> **Stated task**
Swap "arrow" for "caret" in the records between the lines holding "Rain Droplets OFF" and "Looking at the screenshot, I should click(381, 13).", inclusive, leaving everything else the same.

-------- Information given --------

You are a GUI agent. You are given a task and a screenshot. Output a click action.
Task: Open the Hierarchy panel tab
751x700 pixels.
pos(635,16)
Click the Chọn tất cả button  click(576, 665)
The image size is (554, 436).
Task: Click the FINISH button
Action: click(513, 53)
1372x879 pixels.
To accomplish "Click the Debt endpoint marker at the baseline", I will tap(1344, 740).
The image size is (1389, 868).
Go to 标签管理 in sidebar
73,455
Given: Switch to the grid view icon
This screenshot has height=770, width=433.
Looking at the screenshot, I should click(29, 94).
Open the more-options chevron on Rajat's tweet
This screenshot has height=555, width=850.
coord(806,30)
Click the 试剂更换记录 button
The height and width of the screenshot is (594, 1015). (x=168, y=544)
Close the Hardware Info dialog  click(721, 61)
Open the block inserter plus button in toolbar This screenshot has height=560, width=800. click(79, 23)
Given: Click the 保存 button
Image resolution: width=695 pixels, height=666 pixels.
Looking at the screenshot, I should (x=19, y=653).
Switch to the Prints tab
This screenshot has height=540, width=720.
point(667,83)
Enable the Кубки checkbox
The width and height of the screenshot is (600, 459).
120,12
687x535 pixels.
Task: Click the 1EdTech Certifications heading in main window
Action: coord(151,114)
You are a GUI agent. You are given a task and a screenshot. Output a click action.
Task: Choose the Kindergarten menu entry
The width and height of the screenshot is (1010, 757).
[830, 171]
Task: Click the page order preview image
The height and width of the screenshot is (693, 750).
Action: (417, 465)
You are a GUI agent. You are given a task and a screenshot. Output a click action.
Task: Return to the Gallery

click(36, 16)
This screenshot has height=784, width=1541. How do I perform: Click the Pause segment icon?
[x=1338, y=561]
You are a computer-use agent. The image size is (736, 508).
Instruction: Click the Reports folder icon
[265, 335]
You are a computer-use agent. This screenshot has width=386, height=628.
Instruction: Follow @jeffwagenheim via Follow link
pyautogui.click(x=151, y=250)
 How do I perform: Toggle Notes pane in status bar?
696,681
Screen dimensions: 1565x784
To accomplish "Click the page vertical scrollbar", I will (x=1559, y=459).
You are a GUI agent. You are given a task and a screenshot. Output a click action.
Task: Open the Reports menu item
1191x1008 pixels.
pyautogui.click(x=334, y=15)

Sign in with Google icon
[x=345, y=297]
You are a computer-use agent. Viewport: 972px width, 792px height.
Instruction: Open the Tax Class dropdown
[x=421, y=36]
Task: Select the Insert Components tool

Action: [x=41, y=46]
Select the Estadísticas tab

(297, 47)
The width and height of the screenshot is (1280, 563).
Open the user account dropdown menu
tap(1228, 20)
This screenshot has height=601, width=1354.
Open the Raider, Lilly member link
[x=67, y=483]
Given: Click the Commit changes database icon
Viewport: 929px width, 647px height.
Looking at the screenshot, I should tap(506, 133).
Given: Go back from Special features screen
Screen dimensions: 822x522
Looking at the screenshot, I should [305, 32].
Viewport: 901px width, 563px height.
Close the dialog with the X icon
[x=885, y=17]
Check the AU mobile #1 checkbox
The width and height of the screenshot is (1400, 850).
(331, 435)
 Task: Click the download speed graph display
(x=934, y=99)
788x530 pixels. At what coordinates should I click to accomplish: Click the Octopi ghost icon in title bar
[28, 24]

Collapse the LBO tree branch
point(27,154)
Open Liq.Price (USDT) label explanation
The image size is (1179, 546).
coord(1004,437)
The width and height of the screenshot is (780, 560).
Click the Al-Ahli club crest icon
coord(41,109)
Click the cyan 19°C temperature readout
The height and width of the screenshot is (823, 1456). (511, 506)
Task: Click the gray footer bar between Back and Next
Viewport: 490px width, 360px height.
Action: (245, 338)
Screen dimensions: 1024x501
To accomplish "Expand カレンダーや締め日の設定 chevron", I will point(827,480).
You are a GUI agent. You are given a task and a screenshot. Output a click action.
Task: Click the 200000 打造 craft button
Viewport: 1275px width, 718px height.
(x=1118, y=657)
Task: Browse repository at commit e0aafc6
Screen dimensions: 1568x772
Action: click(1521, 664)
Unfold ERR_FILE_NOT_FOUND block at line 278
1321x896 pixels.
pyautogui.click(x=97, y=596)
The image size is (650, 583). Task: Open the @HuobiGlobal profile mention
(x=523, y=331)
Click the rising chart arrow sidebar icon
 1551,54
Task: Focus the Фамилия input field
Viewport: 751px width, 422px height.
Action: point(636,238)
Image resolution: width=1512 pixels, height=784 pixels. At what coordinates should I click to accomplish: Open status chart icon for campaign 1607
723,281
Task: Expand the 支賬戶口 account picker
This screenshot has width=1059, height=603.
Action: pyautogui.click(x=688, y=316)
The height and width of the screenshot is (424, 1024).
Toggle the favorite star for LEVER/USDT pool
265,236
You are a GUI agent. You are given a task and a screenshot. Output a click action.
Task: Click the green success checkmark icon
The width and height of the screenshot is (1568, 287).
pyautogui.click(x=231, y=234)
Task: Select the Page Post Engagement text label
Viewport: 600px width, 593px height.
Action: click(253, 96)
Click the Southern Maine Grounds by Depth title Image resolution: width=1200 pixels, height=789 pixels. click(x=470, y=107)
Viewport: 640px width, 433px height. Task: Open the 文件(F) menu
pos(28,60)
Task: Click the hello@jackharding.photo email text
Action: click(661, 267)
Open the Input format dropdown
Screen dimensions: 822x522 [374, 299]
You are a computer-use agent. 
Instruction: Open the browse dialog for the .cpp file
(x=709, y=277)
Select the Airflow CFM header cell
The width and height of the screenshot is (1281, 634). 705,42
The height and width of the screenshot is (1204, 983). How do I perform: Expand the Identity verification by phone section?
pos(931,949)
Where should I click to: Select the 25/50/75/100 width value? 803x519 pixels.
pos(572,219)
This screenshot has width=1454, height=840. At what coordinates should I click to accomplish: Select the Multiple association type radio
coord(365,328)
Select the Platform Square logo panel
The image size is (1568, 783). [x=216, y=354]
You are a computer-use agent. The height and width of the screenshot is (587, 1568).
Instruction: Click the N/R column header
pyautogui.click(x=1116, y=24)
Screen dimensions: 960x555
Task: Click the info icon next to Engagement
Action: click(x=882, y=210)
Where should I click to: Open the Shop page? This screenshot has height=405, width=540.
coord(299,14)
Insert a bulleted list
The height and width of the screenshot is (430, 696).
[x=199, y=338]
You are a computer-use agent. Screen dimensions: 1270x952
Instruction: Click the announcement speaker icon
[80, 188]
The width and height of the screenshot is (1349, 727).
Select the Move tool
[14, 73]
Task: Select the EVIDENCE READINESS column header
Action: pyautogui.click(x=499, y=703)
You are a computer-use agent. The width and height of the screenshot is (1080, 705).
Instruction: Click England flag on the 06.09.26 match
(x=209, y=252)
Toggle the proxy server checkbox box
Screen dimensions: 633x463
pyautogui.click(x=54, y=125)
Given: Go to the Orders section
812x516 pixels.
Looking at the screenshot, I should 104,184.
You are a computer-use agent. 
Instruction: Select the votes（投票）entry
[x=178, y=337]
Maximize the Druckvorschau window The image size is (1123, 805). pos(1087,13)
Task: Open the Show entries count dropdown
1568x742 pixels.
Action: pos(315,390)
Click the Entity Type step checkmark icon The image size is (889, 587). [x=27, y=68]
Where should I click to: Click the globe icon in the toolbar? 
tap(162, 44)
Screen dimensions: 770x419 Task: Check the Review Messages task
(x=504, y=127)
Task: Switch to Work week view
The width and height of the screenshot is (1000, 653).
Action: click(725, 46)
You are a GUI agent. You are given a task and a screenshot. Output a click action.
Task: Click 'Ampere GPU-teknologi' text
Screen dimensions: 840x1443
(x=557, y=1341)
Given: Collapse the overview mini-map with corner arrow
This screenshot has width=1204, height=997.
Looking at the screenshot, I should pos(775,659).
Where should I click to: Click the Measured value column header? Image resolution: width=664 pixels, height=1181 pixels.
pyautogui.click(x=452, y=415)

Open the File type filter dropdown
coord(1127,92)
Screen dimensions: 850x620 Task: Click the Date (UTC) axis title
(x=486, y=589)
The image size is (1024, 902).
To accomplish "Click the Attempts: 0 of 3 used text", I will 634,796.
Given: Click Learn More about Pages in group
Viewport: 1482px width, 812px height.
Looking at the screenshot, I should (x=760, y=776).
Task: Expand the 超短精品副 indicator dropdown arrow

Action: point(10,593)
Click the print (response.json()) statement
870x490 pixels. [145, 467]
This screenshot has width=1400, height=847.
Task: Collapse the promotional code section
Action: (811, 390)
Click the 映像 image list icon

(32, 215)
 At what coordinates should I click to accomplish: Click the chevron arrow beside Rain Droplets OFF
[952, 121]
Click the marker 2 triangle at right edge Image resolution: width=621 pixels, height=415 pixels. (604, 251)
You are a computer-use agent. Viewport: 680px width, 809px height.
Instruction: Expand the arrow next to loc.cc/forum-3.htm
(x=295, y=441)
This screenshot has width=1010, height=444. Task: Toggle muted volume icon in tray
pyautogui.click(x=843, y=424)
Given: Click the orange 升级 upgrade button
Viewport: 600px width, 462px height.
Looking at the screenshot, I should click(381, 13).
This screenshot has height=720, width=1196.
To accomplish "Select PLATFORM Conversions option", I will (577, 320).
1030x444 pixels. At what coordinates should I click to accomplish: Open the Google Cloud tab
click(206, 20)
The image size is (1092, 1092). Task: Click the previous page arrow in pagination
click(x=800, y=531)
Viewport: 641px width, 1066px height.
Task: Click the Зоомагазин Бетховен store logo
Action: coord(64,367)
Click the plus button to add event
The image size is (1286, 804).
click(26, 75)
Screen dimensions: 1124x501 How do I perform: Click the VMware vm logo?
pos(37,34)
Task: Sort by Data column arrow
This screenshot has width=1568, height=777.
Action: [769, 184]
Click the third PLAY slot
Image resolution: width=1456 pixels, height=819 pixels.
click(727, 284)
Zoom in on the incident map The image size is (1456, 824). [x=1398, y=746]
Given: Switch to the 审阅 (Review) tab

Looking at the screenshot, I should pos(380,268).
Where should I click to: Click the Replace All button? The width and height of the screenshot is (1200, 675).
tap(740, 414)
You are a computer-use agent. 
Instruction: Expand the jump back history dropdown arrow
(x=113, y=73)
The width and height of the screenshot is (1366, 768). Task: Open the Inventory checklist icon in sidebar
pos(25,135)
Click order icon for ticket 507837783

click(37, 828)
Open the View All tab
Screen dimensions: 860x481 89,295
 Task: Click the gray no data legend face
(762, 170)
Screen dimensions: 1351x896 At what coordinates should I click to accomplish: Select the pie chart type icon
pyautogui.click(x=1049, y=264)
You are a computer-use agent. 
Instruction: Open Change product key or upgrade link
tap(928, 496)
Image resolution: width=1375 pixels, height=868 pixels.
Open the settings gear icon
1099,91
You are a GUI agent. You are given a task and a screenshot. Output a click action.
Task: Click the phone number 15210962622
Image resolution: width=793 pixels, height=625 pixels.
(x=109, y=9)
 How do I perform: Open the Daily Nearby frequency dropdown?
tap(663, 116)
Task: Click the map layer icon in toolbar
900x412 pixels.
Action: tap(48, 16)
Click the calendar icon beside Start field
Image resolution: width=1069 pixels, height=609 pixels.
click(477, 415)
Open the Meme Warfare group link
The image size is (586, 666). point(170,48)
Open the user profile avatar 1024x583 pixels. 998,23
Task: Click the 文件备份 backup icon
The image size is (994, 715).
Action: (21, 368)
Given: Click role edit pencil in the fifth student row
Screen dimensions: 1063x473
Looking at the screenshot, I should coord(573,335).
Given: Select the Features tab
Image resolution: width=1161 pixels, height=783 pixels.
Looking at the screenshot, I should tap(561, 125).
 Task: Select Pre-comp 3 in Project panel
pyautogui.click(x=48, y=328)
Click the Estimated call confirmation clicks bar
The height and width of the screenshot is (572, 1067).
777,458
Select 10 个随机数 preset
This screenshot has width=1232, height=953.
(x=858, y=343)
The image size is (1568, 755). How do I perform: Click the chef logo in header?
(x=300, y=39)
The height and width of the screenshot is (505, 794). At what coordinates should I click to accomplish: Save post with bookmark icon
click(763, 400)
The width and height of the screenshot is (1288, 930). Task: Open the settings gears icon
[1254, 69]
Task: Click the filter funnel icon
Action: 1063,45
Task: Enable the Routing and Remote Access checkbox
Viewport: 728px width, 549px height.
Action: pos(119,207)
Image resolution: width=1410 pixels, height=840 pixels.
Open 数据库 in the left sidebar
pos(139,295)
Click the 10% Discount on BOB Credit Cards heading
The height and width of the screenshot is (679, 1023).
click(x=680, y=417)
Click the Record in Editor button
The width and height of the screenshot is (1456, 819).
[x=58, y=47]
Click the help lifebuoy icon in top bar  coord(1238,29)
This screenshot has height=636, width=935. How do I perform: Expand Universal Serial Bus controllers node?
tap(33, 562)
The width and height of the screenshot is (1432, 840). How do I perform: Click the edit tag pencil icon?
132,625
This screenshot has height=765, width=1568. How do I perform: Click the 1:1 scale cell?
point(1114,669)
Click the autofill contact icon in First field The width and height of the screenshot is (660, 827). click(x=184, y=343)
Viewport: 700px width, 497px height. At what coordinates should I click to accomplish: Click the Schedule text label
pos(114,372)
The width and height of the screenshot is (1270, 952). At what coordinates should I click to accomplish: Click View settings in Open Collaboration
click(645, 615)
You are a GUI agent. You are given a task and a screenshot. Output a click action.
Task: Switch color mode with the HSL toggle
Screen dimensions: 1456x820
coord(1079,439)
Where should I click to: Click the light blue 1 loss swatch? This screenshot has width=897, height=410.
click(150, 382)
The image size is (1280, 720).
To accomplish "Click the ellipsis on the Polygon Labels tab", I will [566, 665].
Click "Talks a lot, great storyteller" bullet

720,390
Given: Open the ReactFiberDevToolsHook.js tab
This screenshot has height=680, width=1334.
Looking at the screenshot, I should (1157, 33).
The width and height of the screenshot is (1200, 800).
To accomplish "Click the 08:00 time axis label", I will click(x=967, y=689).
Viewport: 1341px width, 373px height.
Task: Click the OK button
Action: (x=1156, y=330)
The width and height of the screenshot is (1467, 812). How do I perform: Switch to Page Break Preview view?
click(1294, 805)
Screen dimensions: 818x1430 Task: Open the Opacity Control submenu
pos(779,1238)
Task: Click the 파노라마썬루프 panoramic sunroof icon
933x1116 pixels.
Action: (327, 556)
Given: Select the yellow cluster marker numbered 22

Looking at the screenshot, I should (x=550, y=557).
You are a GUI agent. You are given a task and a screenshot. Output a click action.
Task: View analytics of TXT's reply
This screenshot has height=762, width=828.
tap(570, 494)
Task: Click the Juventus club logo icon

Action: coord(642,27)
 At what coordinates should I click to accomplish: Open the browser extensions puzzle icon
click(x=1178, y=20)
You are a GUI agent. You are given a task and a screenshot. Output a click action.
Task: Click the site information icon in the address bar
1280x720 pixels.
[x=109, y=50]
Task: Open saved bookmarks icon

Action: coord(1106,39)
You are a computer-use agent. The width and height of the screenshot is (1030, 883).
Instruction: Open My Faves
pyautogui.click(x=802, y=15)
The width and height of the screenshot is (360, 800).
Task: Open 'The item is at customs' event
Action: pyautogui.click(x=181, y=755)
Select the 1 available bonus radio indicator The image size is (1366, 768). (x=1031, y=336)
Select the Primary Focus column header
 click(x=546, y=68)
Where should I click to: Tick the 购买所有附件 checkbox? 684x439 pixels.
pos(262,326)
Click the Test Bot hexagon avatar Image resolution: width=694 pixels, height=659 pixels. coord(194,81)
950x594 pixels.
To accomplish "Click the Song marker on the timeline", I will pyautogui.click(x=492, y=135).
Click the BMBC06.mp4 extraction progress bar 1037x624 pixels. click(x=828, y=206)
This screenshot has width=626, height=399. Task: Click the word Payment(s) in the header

--------

> **Written response**
 At what coordinates should I click to accomplish: Click the chevron caret beside Rain Droplets OFF
[952, 121]
Click the marker 2 triangle at right edge Image resolution: width=621 pixels, height=415 pixels. (604, 251)
You are a computer-use agent. Viewport: 680px width, 809px height.
Instruction: Expand the caret next to loc.cc/forum-3.htm
(x=295, y=441)
This screenshot has width=1010, height=444. Task: Toggle muted volume icon in tray
pyautogui.click(x=843, y=424)
Given: Click the orange 升级 upgrade button
Viewport: 600px width, 462px height.
Looking at the screenshot, I should click(381, 13).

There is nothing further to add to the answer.